In the other direction, UH is embedded in speech without silence on either side 31% of the time, whereas UM is in that situation only 12% of the time.
Here's the distribution of durations for the UM and UH themselves. UM is a bit longer — median of 417 msec. vs. 286 msec. for UH, or 131 msec longer, which is about what's expected for a word-final nasal murmur. But there's quite a bit of overlap:
Here's the distribution of durations for silent pauses following UM or UH (15609 silent pauses after UM, 34381 silent pauses after UH):
Again, pauses after UH are in red, and pauses after UM are in blue — but purple, which the region of the histogram where the distributions are the same, clearly predominates to a massive extent. I was surprised to see that the distributions are so nearly identical, and wasted a few minutes looking for a bug in my code.
O'Connell and Kowal argued that in their corpus of Hillary Clinton interviews,
the distributions of durations of silent pauses after uh and um were almost entirely overlapping and could therefore not have served as reliable predictors for a listener.
As we've just seen, in the Switchboard corpus, which is 100 times larger and much more representative, the distribution of durations of silent pauses after uh and um is about as close to identical as real-world distributions ever are. So why in the world would O'Connell and Kowal have failed to make use of this freely-available and easy-to-analyze dataset? It can't quite be true that they didn't know of its existence, because Clark and Fox Tree mention it, though falsely implying that timing information wasn't available for it.

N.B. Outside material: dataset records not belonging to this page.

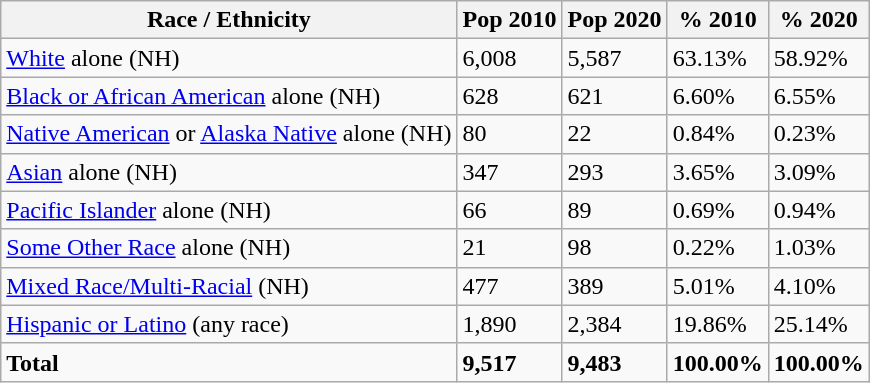
Hispanic or Latino (any race) [229, 324]
4.10% [818, 286]
477 [510, 286]
80 [510, 134]
0.23% [818, 134]
Pacific Islander alone (NH) [229, 210]
1,890 [510, 324]
Pop 2020 [614, 20]
Mixed Race/Multi-Racial (NH) [229, 286]
Total [229, 362]
0.84% [718, 134]
5,587 [614, 58]
0.94% [818, 210]
% 2010 [718, 20]
Some Other Race alone (NH) [229, 248]
19.86% [718, 324]
9,483 [614, 362]
Asian alone (NH) [229, 172]
25.14% [818, 324]
Race / Ethnicity [229, 20]
3.09% [818, 172]
389 [614, 286]
1.03% [818, 248]
621 [614, 96]
98 [614, 248]
89 [614, 210]
Native American or Alaska Native alone (NH) [229, 134]
% 2020 [818, 20]
347 [510, 172]
0.69% [718, 210]
628 [510, 96]
66 [510, 210]
0.22% [718, 248]
9,517 [510, 362]
6.55% [818, 96]
22 [614, 134]
White alone (NH) [229, 58]
21 [510, 248]
Pop 2010 [510, 20]
Black or African American alone (NH) [229, 96]
2,384 [614, 324]
63.13% [718, 58]
5.01% [718, 286]
3.65% [718, 172]
6.60% [718, 96]
6,008 [510, 58]
293 [614, 172]
58.92% [818, 58]
Scan for the cell matching the given text and deliver its (X, Y) coordinate at center. 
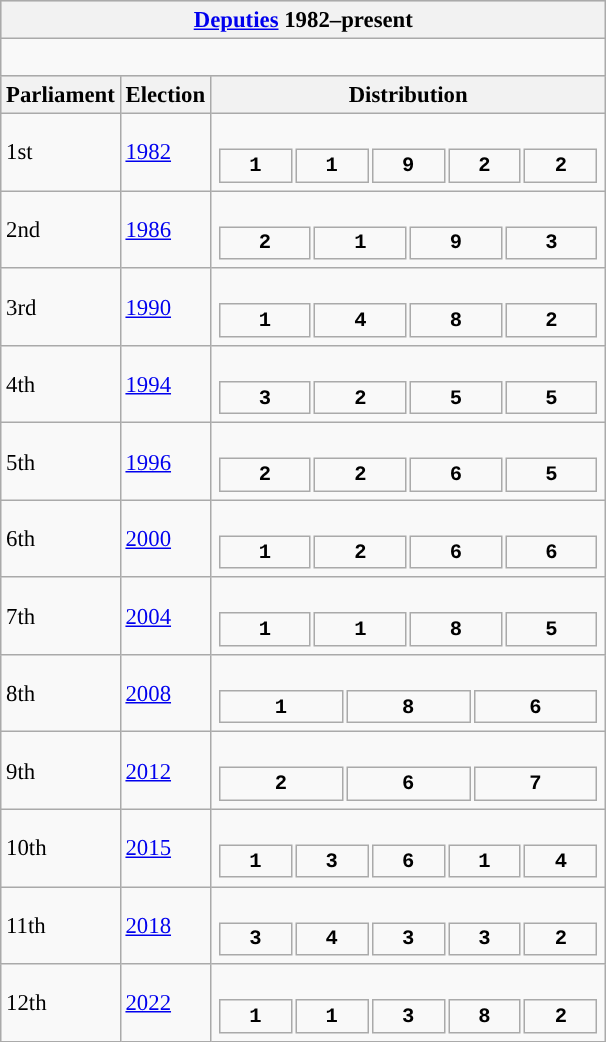
Parliament (60, 95)
10th (60, 848)
1990 (165, 306)
11th (60, 926)
4th (60, 384)
1996 (165, 462)
9th (60, 770)
8th (60, 694)
2018 (165, 926)
3 4 3 3 2 (408, 926)
3rd (60, 306)
2004 (165, 616)
2 6 7 (408, 770)
2000 (165, 538)
2008 (165, 694)
2 2 6 5 (408, 462)
1 2 6 6 (408, 538)
1 4 8 2 (408, 306)
2015 (165, 848)
6th (60, 538)
Distribution (408, 95)
7th (60, 616)
7 (535, 784)
5th (60, 462)
12th (60, 1002)
1 1 9 2 2 (408, 152)
Deputies 1982–present (304, 20)
Election (165, 95)
1 1 8 5 (408, 616)
2012 (165, 770)
1986 (165, 230)
2022 (165, 1002)
1 3 6 1 4 (408, 848)
1 8 6 (408, 694)
2 1 9 3 (408, 230)
1994 (165, 384)
1982 (165, 152)
3 2 5 5 (408, 384)
2nd (60, 230)
1 1 3 8 2 (408, 1002)
1st (60, 152)
Locate the cell with the specified text and output its (x, y) center coordinate. 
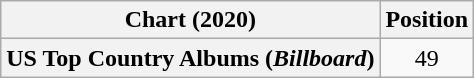
49 (427, 58)
Chart (2020) (190, 20)
Position (427, 20)
US Top Country Albums (Billboard) (190, 58)
Return [x, y] of the center of cell containing provided text 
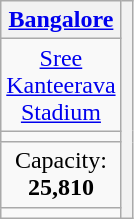
Bangalore [61, 20]
Sree Kanteerava Stadium [61, 85]
Capacity: 25,810 [61, 174]
Capture the cell that displays the provided text and extract its (x, y) central coordinate. 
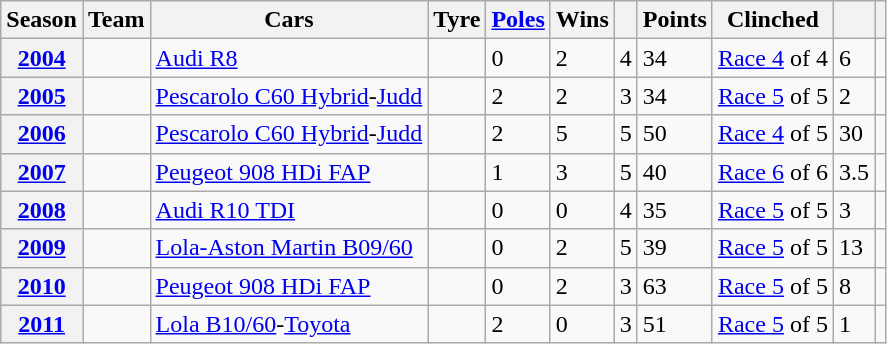
63 (674, 286)
Poles (518, 20)
Cars (289, 20)
Tyre (457, 20)
3.5 (854, 172)
Audi R10 TDI (289, 210)
40 (674, 172)
Audi R8 (289, 58)
50 (674, 134)
8 (854, 286)
Team (116, 20)
2005 (42, 96)
Race 4 of 5 (772, 134)
2008 (42, 210)
2007 (42, 172)
2010 (42, 286)
2004 (42, 58)
Clinched (772, 20)
2009 (42, 248)
51 (674, 324)
Wins (582, 20)
Lola-Aston Martin B09/60 (289, 248)
2006 (42, 134)
Lola B10/60-Toyota (289, 324)
35 (674, 210)
30 (854, 134)
39 (674, 248)
Race 6 of 6 (772, 172)
Points (674, 20)
2011 (42, 324)
13 (854, 248)
6 (854, 58)
Race 4 of 4 (772, 58)
Season (42, 20)
Search for the cell housing the specified text and yield its (x, y) center coordinate. 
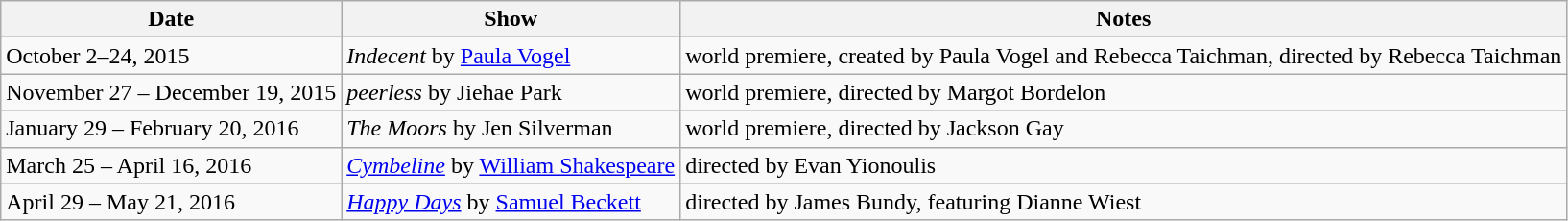
Show (511, 19)
November 27 – December 19, 2015 (171, 92)
directed by James Bundy, featuring Dianne Wiest (1124, 202)
Date (171, 19)
world premiere, created by Paula Vogel and Rebecca Taichman, directed by Rebecca Taichman (1124, 56)
The Moors by Jen Silverman (511, 129)
March 25 – April 16, 2016 (171, 165)
Cymbeline by William Shakespeare (511, 165)
world premiere, directed by Jackson Gay (1124, 129)
Indecent by Paula Vogel (511, 56)
April 29 – May 21, 2016 (171, 202)
directed by Evan Yionoulis (1124, 165)
peerless by Jiehae Park (511, 92)
January 29 – February 20, 2016 (171, 129)
Happy Days by Samuel Beckett (511, 202)
October 2–24, 2015 (171, 56)
world premiere, directed by Margot Bordelon (1124, 92)
Notes (1124, 19)
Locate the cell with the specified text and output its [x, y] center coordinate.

I don't mean to criticize these four psycholinguists in particular. Clark, Fox Tree, O'Connell, and Kowal are all major figures in the field, who have made important contributions. But my point is that the field of psycholinguistics has been culturally estranged from research in speech technology for several decades. So it's not a surprise that this disciplinary blind spot afflicts even these four major researchers.
The distribution of durations of pre-filled-pause silences in Switchboard is also nearly identical for UM and UH. This time, the distribution is clearly bimodal, and there's a small shift from the shorter to the longer mode in UMs compared to UHs. But the durations of the pauses preceding UM and UH still clearly come from the same distribution:
Finally, here's the distribution of summed durations for preceding silence (if any), UM or UH, and following silence (if any). UH is clearly bimodal, with a distribution of short interventions representing UH without silence, and a distribution of longer periods corresponding to UH plus one or two silences. In the case of UM, the distribution is clearly "fattened" by a similar effect, but there's not such a clear multimodal structure:
Overall, these results echo the argument that O'Connell & Kowal made, but add the authority of a 100-times-larger and much more representative dataset. I'm not convinced that their conclusion thereby follows, at least in its strongest form. It seems likely to me that UM and UH have somewhat different (though perhaps overlapping) communicative functions. But I AM convinced that psycholinguists need to learn about the tools and resources available in the technological world.